## What you have to do
From the line with "iPad (576, 83)" to the line with "openness (274, 2262)", output every line below exactly, both ends included. Skip the pictures.

[Stored items]
--*--

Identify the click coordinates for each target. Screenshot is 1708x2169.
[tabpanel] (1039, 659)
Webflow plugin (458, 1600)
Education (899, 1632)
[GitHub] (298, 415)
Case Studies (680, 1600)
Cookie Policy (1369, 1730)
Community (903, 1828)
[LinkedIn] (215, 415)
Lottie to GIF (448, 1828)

--*--

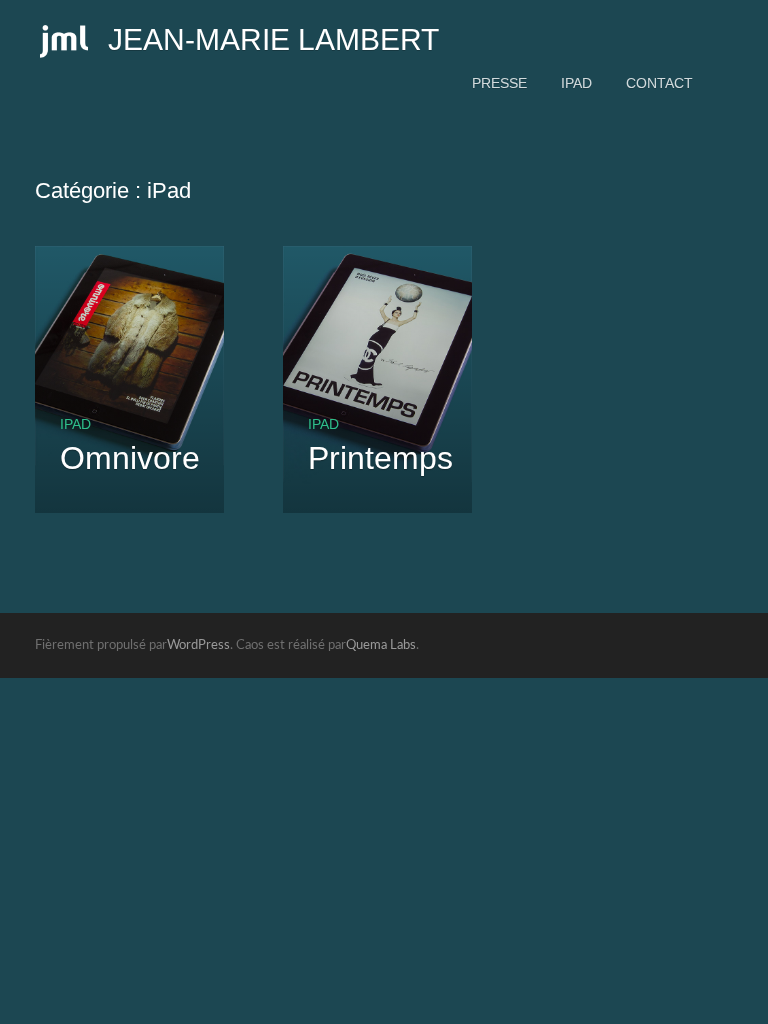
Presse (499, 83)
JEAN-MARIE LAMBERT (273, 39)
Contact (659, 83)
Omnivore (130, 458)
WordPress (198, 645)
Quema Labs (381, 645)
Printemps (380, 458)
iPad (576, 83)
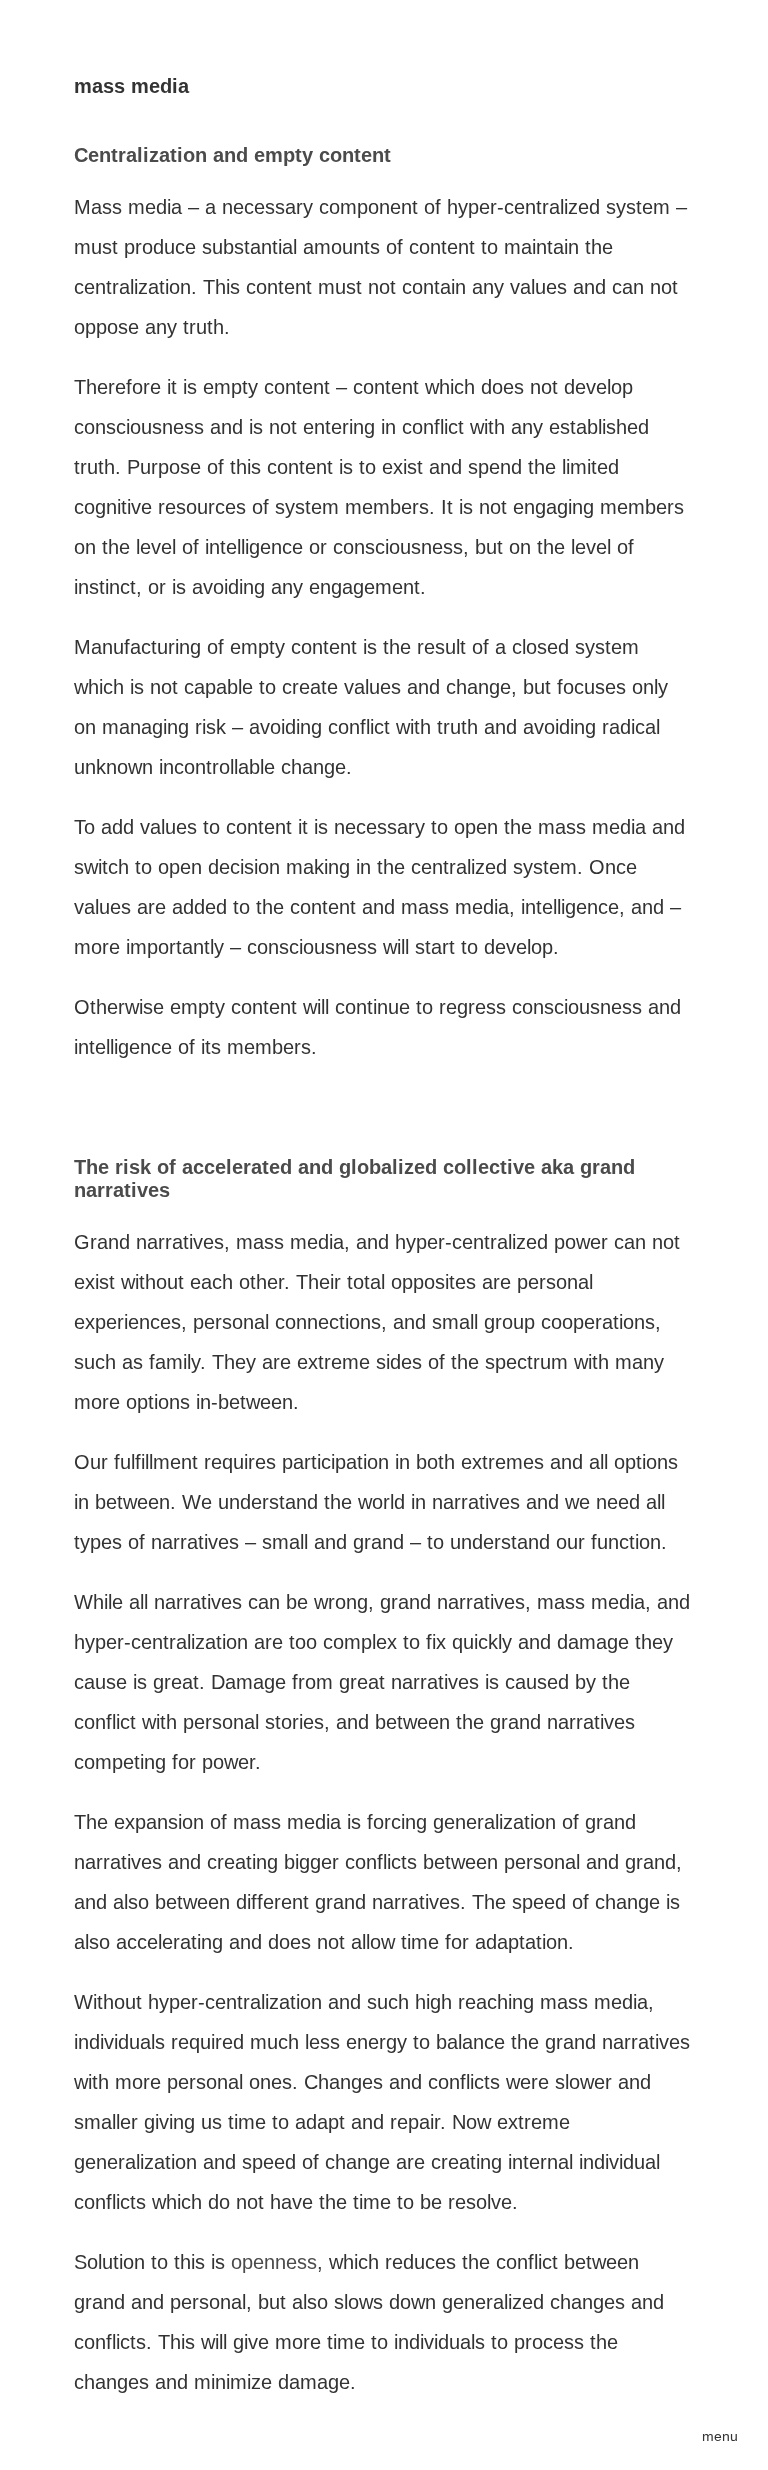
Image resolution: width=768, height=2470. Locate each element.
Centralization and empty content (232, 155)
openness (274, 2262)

--*--

## Written reply
iPad (576, 83)
Image resolution: width=768, height=2470. Locate each element.
Centralization and empty content (232, 155)
openness (274, 2262)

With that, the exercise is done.